Foto: Duarte Gomes (Camacha, 2022)

Celebramos, neste domingo, a Solenidade de Pentecostes. Em Portugal, o culto popular ao Espírito Santo começou por iniciativa da Rainha Santa Isabel, na vila de Alenquer, no ano de 1321. 

“Principiavam as festas no Domingo de Páscoa da Ressurreição, com uma Procissão soleníssima, que chamam o Império” (Pe. Alberto Rei, 1753). Esta procissão era repetida todos os domingos até ao Pentecostes, conhecidos como as “sete domingas”. Nesses dias, juntavam-se as “folias, grupos de jovens que iam de porta em porta à casa das mordomas de Nossa Senhora cantar o cântico das Alvíssaras, inspirado no “Regina Coeli”. Entretanto recebeu também o nome de “Folia” a “alabarda”, “conjunto ternário das insígnias; a bandeira grande encarnada, com a pomba ao centro; a bandeira pequena, igualmente encarnada, por vezes com quadros amarelos, sem outra simbologia; e o ceptro, ou vara, com dois metros, no topo do qual se salienta a coroa com a sua pombinha; em terceiro lugar é o tocador do tambor, que fará o acompanhamento; e por fim, as loas que o grupo entoa em louvor do Divino” (J. Pinharanda Gomes, Cultos portugueses do Divino Espírito Santo. Theologica, 2001). O autor recorda que “folia” não significa boémia, mas alegria, “alegria pela festa do Divino”. Estes grupos, passeavam, ao som do tambor pelo povoado, agitando as bandeiras, “em sucessivas voltas em cima da cabeça”, era o “passeio da alabarda”.

Na véspera do Pentecostes toda a vila era cercada pela “candeia”, um cordão ou “rolo” de cera com fogo, símbolo do Espírito Santo. No domingo de Pentecostes fazia-se o vôdo ou bodo (palavra que deriva do latim: voto), em que as pessoas prometiam oferecer algo aos pobres. Muitas vezes o bodo era apenas de pão, que depois de benzido era distribuído pelos pobres.  

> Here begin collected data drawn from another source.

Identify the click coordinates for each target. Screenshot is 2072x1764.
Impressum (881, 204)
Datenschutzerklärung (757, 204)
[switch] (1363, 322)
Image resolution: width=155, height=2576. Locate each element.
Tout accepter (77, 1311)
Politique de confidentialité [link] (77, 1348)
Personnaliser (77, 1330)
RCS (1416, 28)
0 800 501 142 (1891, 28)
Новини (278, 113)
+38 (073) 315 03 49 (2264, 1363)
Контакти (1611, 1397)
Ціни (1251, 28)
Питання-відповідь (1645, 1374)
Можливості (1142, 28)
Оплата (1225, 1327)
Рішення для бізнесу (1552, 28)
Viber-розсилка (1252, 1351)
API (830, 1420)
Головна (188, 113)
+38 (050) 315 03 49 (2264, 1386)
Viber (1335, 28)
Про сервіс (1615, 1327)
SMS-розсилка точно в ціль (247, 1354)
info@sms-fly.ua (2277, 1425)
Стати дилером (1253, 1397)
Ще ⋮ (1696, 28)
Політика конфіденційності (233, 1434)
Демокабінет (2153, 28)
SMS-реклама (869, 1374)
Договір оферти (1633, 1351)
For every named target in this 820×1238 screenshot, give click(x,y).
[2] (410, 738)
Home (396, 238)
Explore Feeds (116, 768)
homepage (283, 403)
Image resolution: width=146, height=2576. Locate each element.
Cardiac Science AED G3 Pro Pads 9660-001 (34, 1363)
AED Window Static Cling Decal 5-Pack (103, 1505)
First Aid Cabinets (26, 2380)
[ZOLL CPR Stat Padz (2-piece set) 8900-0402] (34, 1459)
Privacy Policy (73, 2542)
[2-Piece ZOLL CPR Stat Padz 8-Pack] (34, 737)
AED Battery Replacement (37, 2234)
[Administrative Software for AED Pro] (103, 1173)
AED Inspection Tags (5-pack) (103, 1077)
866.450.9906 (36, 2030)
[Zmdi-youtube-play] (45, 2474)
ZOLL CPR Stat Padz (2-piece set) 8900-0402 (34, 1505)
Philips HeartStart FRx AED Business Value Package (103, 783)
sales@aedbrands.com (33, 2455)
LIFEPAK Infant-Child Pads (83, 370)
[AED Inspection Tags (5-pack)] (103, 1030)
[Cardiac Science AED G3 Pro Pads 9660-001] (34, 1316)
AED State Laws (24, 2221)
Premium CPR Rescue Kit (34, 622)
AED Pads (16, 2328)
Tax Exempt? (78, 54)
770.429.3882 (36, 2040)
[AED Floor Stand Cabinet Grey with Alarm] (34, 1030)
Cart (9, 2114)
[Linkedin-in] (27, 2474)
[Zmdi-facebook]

Escreve este historiador que a expansão do culto parte de Alenquer, “chegando às ilhas da Madeira (onde ainda se conservam motivos de culto” e aos Açores. (Gomes, 2001).

Na verdade, ao ler esta descrições antigas da festa do Espirito Santo, como não reconhecer nelas as raízes das nossas tradicionais visitas do Espírito Santo nos domingos de Páscoa; da bênção da “copa” ou do “bodo”; da distribuição do pão, e da coroa do imperador?